**DATA ENTRIES**:
>> START

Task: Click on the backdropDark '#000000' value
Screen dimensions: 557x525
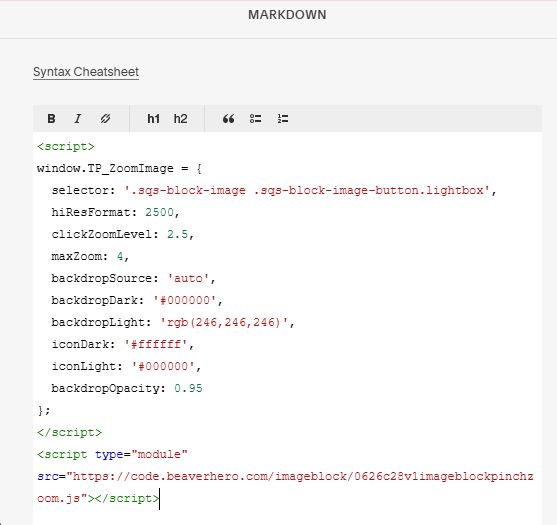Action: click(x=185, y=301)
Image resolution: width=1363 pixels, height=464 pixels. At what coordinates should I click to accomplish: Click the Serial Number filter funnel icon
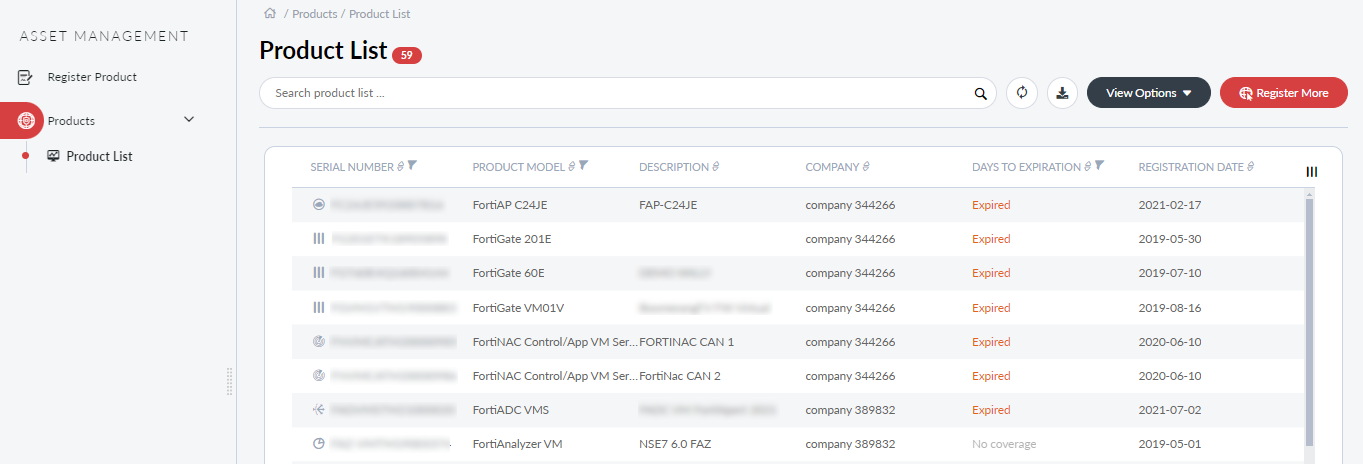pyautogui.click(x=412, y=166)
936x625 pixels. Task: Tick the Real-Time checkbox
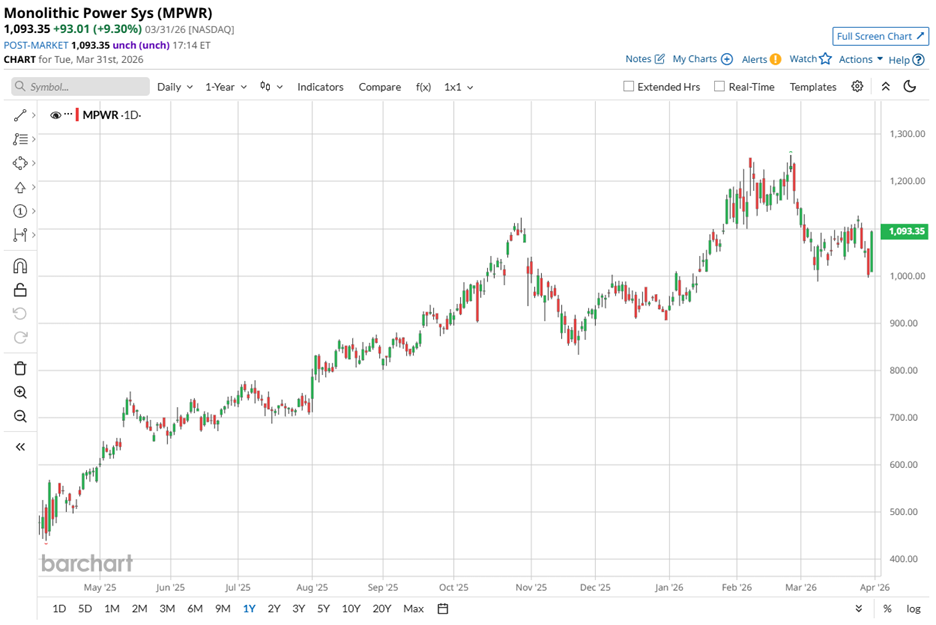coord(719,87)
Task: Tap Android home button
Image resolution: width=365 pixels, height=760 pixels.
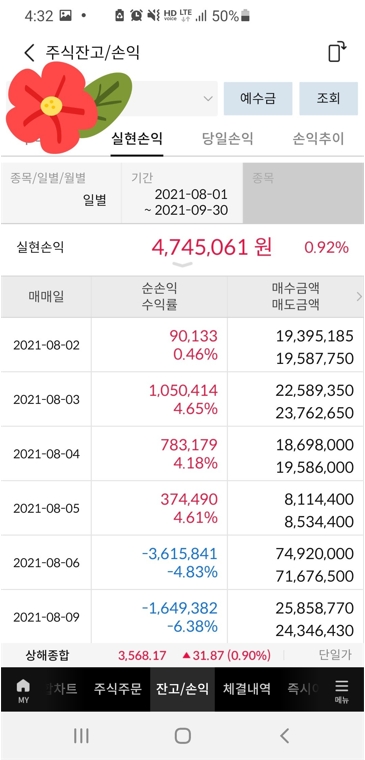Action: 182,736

>> END
>> START

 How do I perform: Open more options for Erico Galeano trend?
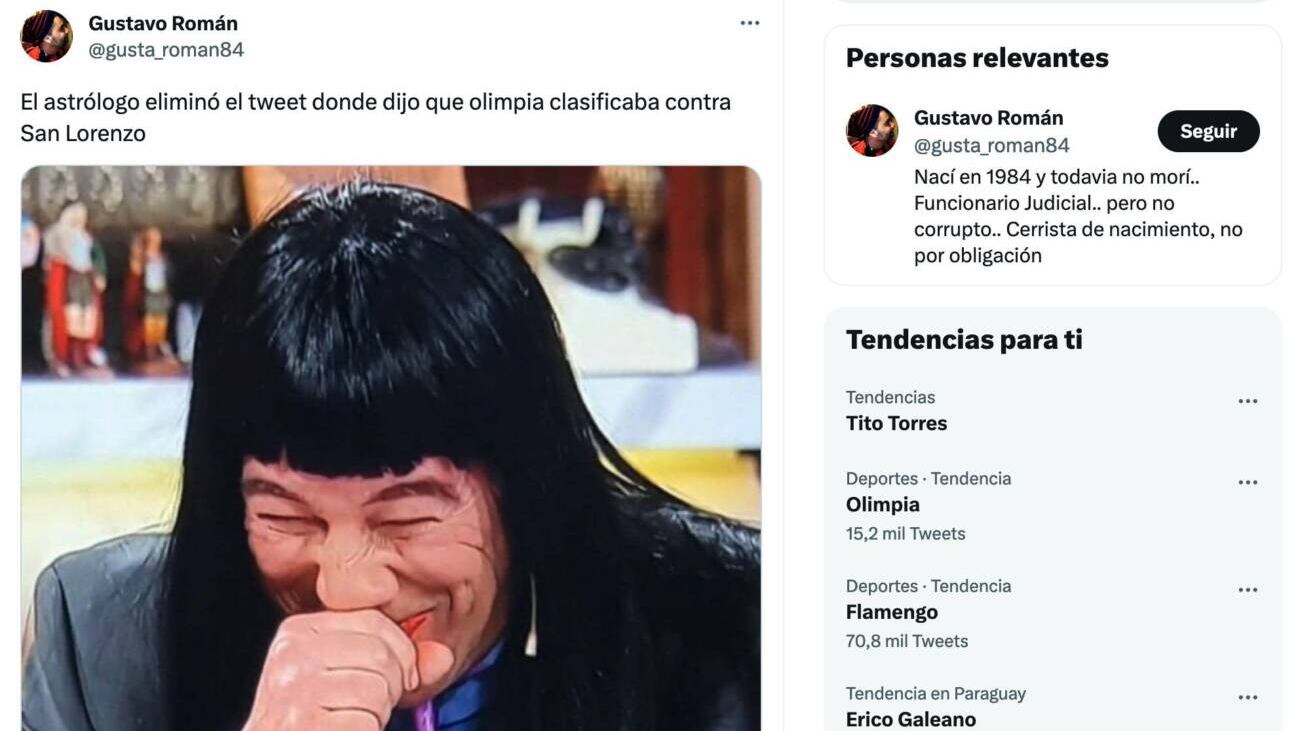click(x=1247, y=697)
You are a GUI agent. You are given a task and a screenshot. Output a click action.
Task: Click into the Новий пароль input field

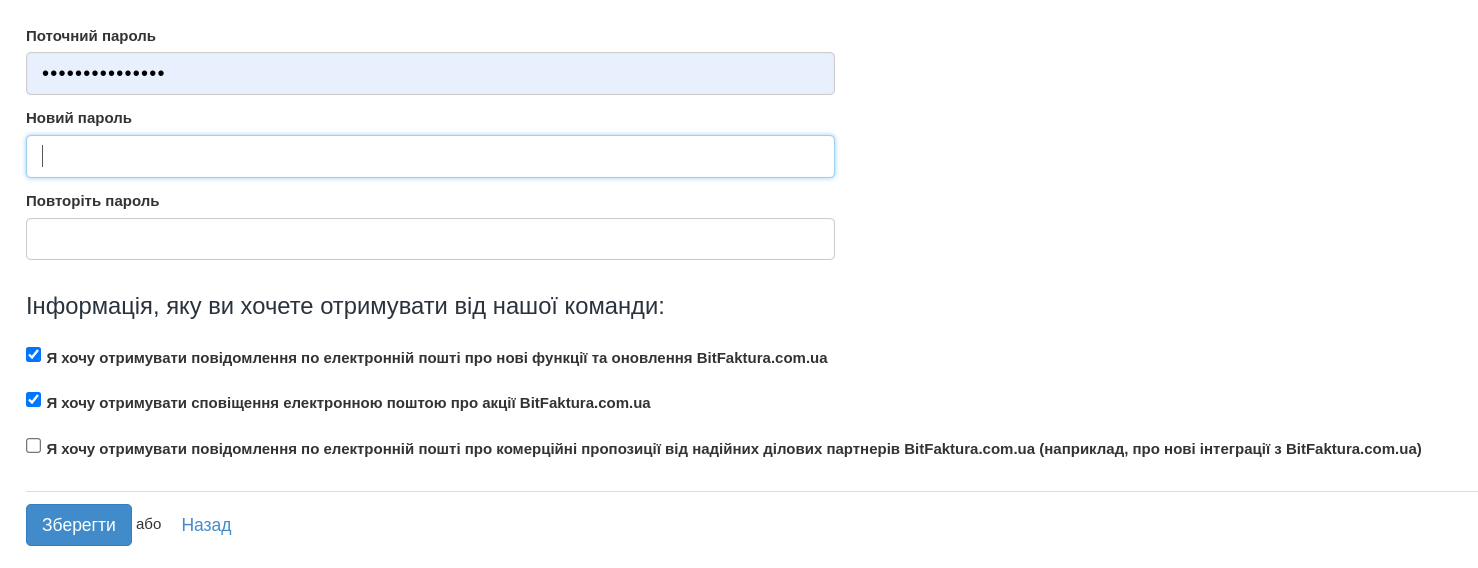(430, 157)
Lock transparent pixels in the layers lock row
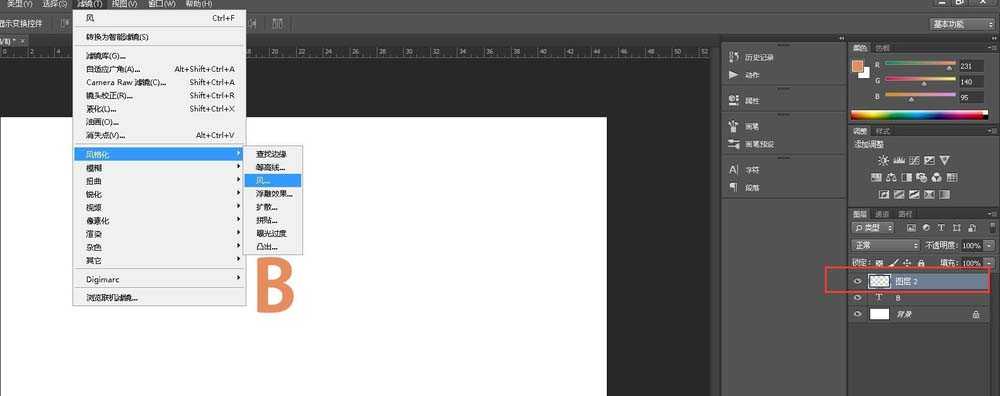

>> END
>> START

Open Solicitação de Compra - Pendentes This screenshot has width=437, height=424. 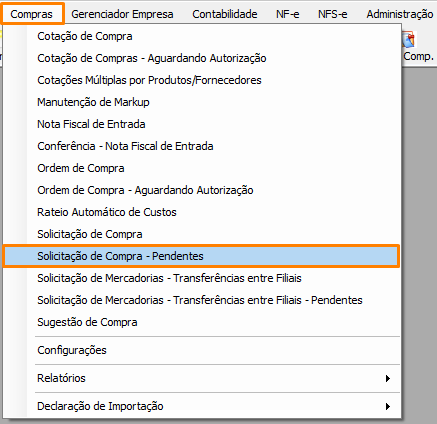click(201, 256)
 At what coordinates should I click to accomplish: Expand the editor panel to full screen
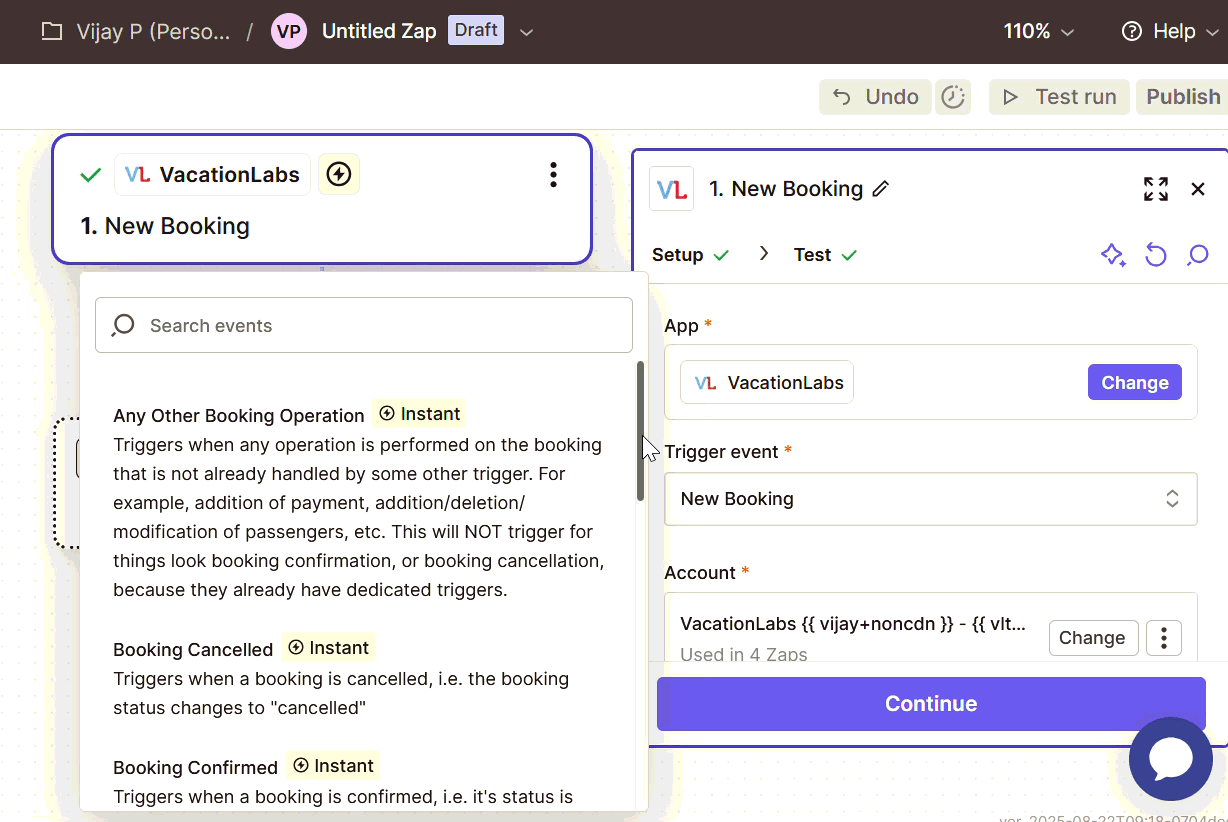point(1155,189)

>> END

**EXERCISE DETAILS**: Please rewrite the entries starting with the line that contains "You are a GUI" and going on through the line that contains "Lock transparent pixels", with "input field" changed to "text box" and everything else kept the same. Leave the pictures out of your answer.

**COMPLETE ANSWER**:
You are a GUI agent. You are given a task and a screenshot. Output a click action.
Task: Click into the Новий пароль text box

(430, 157)
Lock transparent pixels in the layers lock row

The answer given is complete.